« La marionnette restitue au comédien sa vraie fonction, être au service du personnage, parler pour lui. Elle est un formidable moyen de clarifier l'apprentissage du théâtre et d'écouter les textes d'aujourd'hui en même temps qu'elle ouvre de nouveaux territoires poétiques qui attirent de plus en plus de comédiens. » François Lazaro
Note de l'auteur
Extrait de Valises
Le Spectacle
La scénographie
« Je ne suis pas un immigré. J’ai écrit Valises en puisant dans mes souvenirs, en interviewant des gens, en inventant. Toujours avec le souci de mettre dans chacune des valises des questions, des évidences sur ce qu’on met dans une valise alors que l’on prépare le grand, l’énorme départ qui est celui qui va mener dans un nouveau pays où l’on va habiter.
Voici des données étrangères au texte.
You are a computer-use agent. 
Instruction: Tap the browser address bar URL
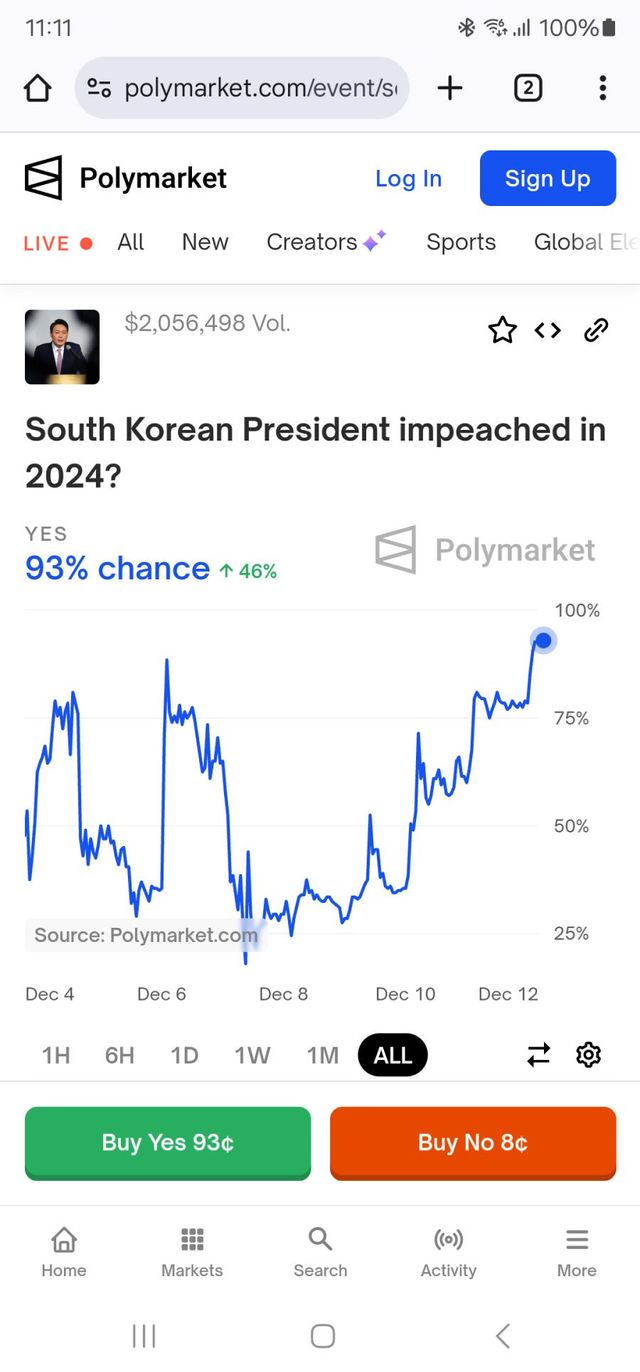click(x=260, y=88)
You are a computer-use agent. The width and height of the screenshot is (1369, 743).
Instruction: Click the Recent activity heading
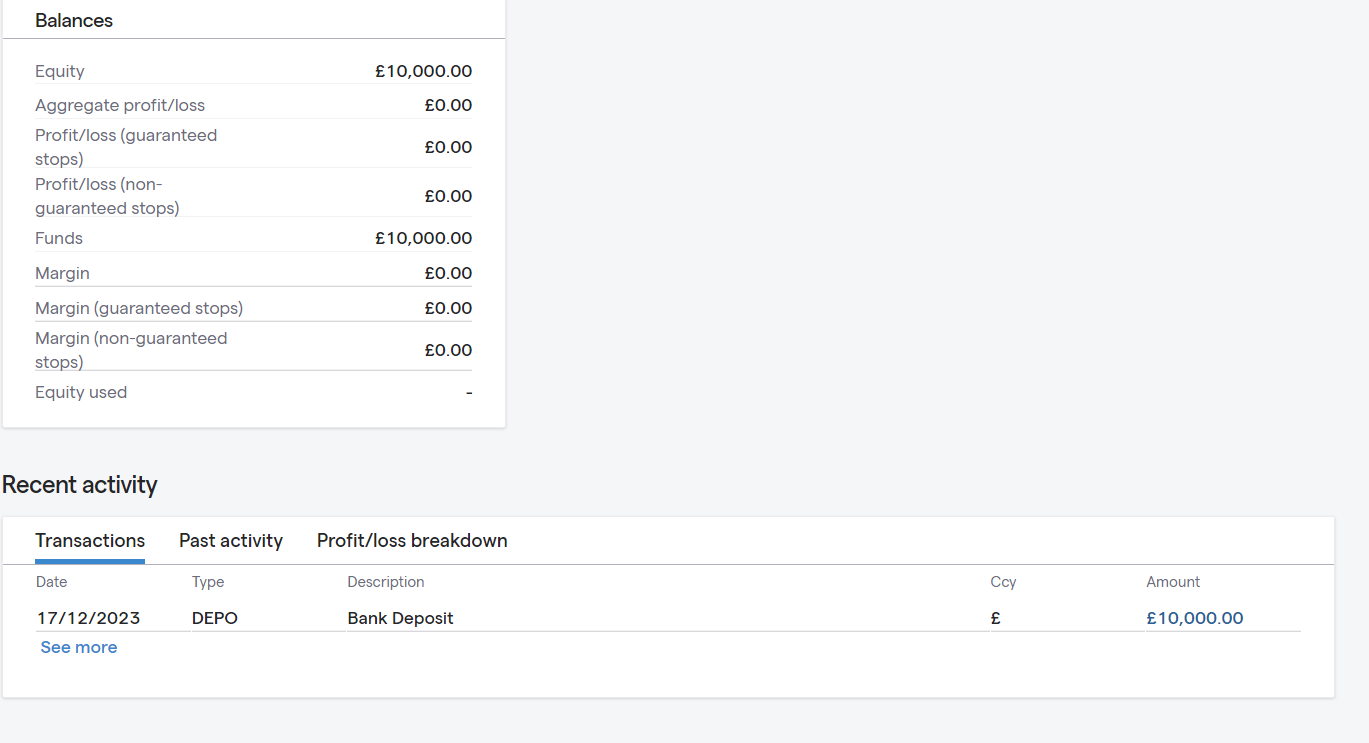[x=80, y=485]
Chaque valise contient le même nombre de mots. Je voulais ce format unique, comme à l’aéroport on tente de mettre le maximum de choses tout en mettant les choses les plus précieuses dans un bagage de 30 kilos.
Je voulais aussi que Valises soit un petit tour du monde de ceux qui partent en ce début de siècle. Une manière d’inventaire, un souci de dépoussiérer quelques idées reçues sur l’immigration, de mettre un coup de projecteur sur ce qui se passe dans l’ombre. »
Rémi Checchetto
« Ce qu’on met dans la valise et ce qu’on ne met pas dans la valise, ce qu’on emporte et ce qu’on n’emporte pas, ce qui reste et ce qui ne reste pas, ce qui compte et ce qui ne compte pas, ce qui compte et qu’on met dans la valise, ce qui compte et qu’on ne met pas dans la valise, ce qui ne compte pas et qu’on met dans la valise, ce qui ne compte pas et qu’on ne met pas dans la valise, on la fait, on la défait, on la refait, on a des certitudes, des évidences, des reniements, des contraintes, des envies, des n’importe quoi, ce qu’on emporte et ce qu’on n’emporte pas, ce qui nous emporte et ce qui ne nous emporte pas, ce qui nous déporte, risque de nous déporter… ».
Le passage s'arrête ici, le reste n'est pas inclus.